Secondly, $C_i$ is then processed by HFSM to obtain the intermediate feature $M_i$. The proposed HFSM aims to better extract detailed information from different feature levels. The subtraction operation can capture the differential information between two feature levels, which often includes fine-grained or edge information, crucial for detecting small objects. Afterwards, the intermediate features are further fused through a $3\times 3$ convolutional layer. These processes can be represented by the following equations:

$$\begin{aligned} M_i = {\left\{ \begin{array}{ll} \sigma (C_i), &{} i=t, \\ \sigma (C_i) \oplus \texttt{UP}(M_{i+1}),&{} i=l+1,\dots ,t-1 \\ \frac{1}{2}(\sigma (C_i) \oplus \texttt{UP}(M_{i+1})) \oplus \left| \sigma (C_i) \ominus \texttt{UP}(M_{i+1})\right| , &{} i=2,\dots ,l, \end{array}\right. }, \end{aligned}$$

(2)

$$\begin{aligned} P_i = \texttt{conv}_{3\times 3}(M_i). \end{aligned}$$

(3)

where $\sigma (\cdot )$ denotes a $1\times 1$ convolution, and $\texttt{UP}(\cdot )$ represents upsampling with ratio of 2. $\oplus $ and $\ominus $ denote element-wise addition and element-wise subtraction, respectively. $\left| \cdot \right| $ indicates the operation of taking absolute values. l is a hyperparameter for hierarchical strategy.

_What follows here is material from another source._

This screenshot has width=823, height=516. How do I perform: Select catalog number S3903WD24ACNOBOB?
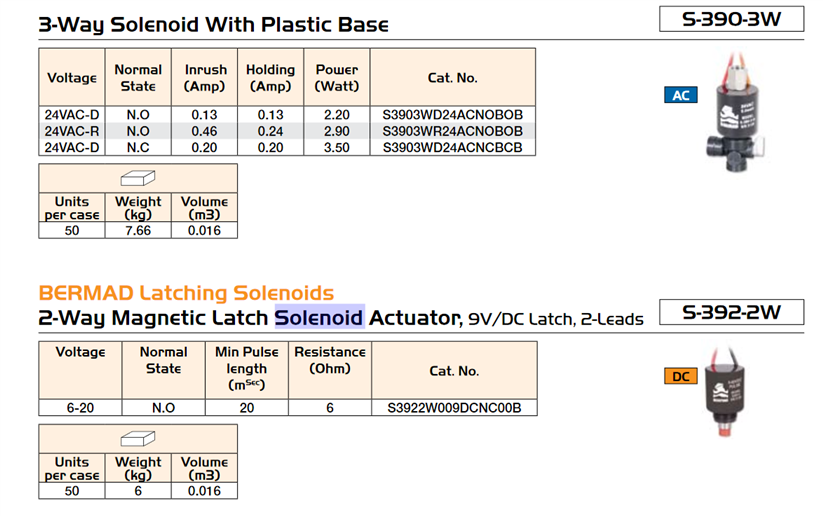coord(453,115)
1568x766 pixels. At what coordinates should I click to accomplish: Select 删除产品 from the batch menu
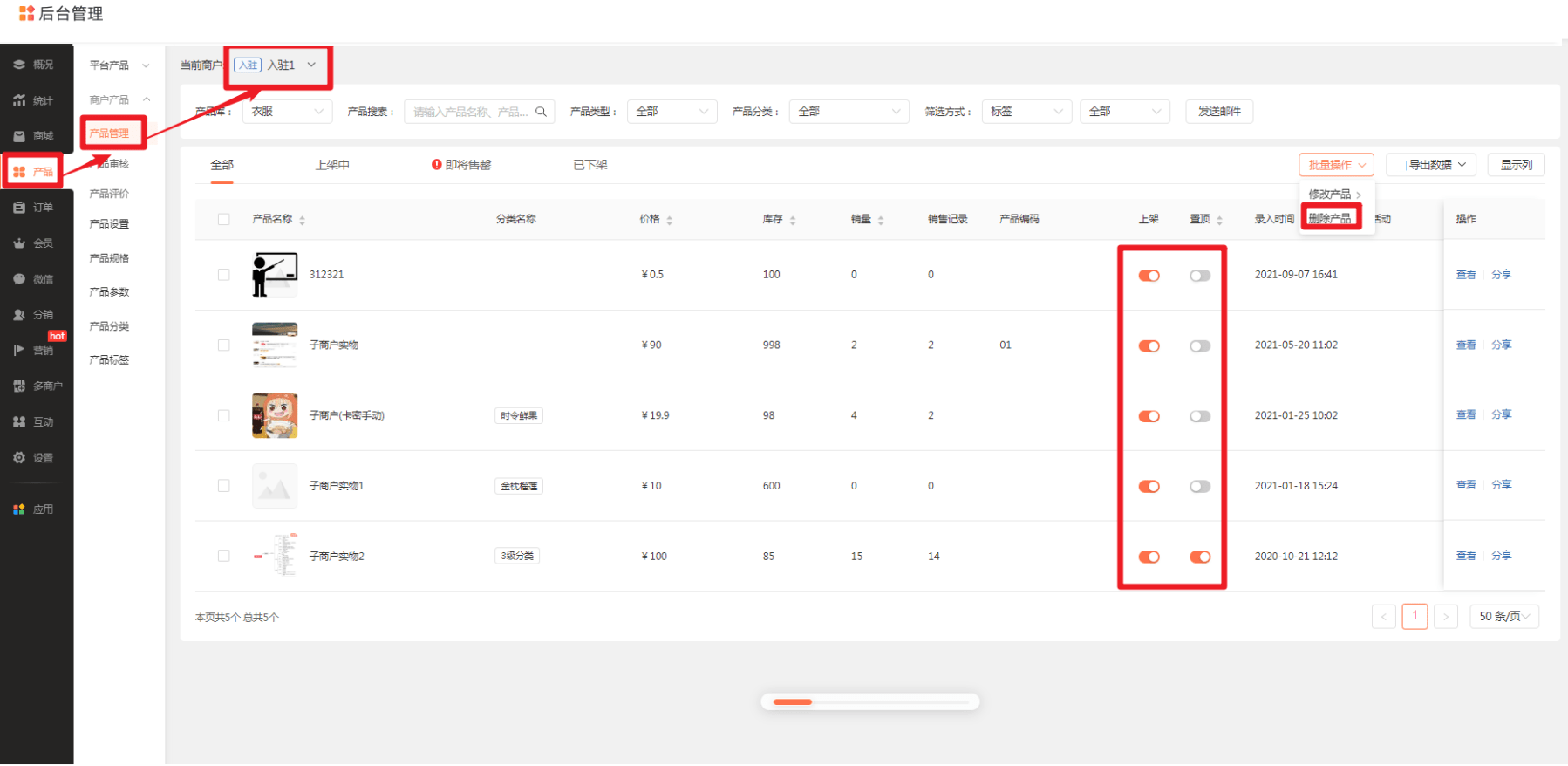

3.3 Feature Fusion Guidance Attention

Feature Fusion Guidance Attention (FFGA) is a generalized self-attention mechanism that can effectively focus on useful information, especially small object information. In the feature pyramid, the fused features contain multi-scale information from different levels, and adjacent levels have stronger complementary abilities in feature distribution due to their similar receptive fields. Based on the features between adjacent levels, self-attention is designed to guide the current level of features to focus on useful parts, which can effectively improve the quality of each feature layer and thus improve detection performance. Specifically, the process of FFGA guiding feature focusing can be expressed as Fig. 3.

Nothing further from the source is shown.